**Задания**
- a) Объясните по тексту для чтения, зачем Самохин решил сам лететь в Харьков.
- b) Перепишите из текста для чтения всё, начиная с «После столь радикального» и вплоть до «было никаких задержек.».

**Текст для чтения**
────────────────────────────────────────
После столь радикального решения министра все 42 прибора были сняты с «борта» за 40 минут и через три часа упакованы и отправлены к самолету.
Когда расходились, ко мне подошел Самохин. Он был в полной форме генерал-полковника и при орденских планках.
– Для надежности я сам с вами полечу, чтобы в Харькове по вине авиации не было никаких задержек.
Вылетели рано утром 12 сентября, рассчитав прибыть на завод к самому началу рабочего дня.
После взлета первым среди всех невыспавшихся очухался Иосифьян:
– Вы мне скажите, зачем летим? Два члена-корреспондента Академии наук СССР, главный конструктор Куйбышева, я – вице-президент армянской Академии наук, Михаил Иванович Самохин – генерал-полковник, Герой Советского Союза, бросив стоящую на старте громаду высотой сто метров, гоним самолет за тысячи километров только потому, что кто-то увидел зеленые пятнышки на обмоточном проводе трансформатора. Допустим, что это в самом деле плесень от сырости или черт его знает от чего. Ну и что? Какого года изготовления тарансформатор?
– Машина изготовлена в 1971 году, а трансформатор – в 1970-м, – ответил Присс.
– Вот, теперь мы везем эти несчастные трансформаторы в Харьков, там их проверят на соответствие документации и всем техническим условиям. Я не сомневаюсь, что все будет в порядке. Что мы дальше будем делать?
────────────────────────────────────────
**Раздел данных**
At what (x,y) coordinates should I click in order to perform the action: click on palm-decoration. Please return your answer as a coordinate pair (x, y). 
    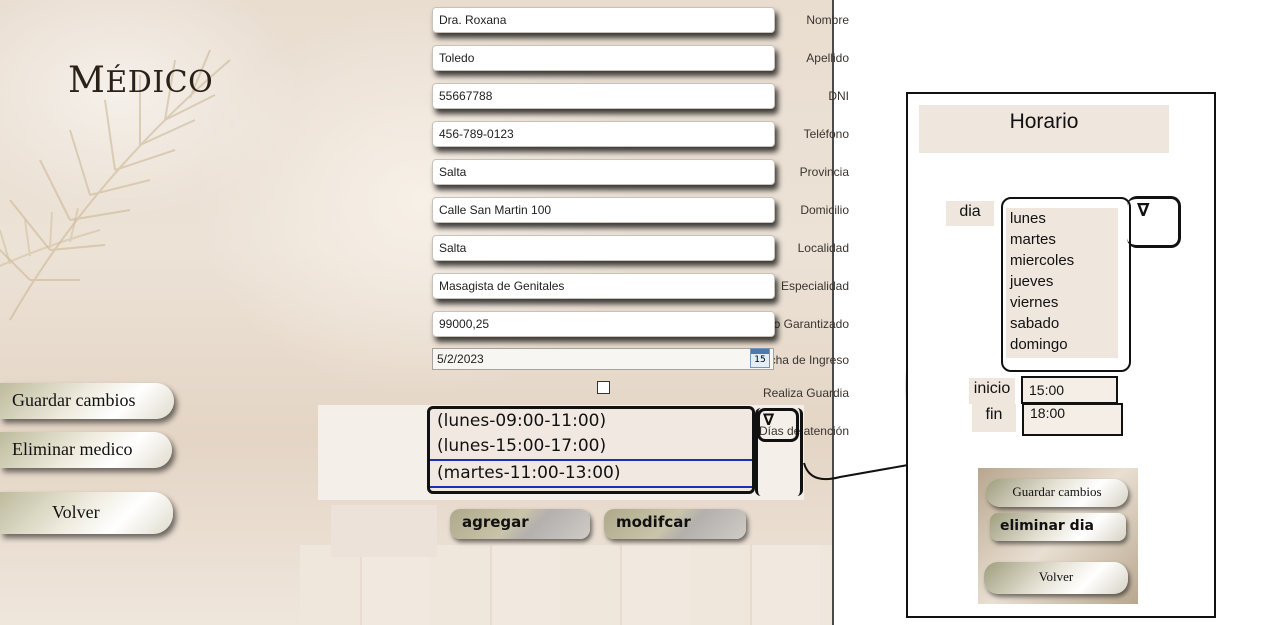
────────────────────────────────────────
**Ответы**
- a) Самохин полетел сам для надежности: он хотел, чтобы в Харькове по вине авиации не было никаких задержек.

- b)
После столь радикального решения министра все 42 прибора были сняты с «борта» за 40 минут и через три часа упакованы и отправлены к самолету.
Когда расходились, ко мне подошел Самохин. Он был в полной форме генерал-полковника и при орденских планках.
– Для надежности я сам с вами полечу, чтобы в Харькове по вине авиации не было никаких задержек.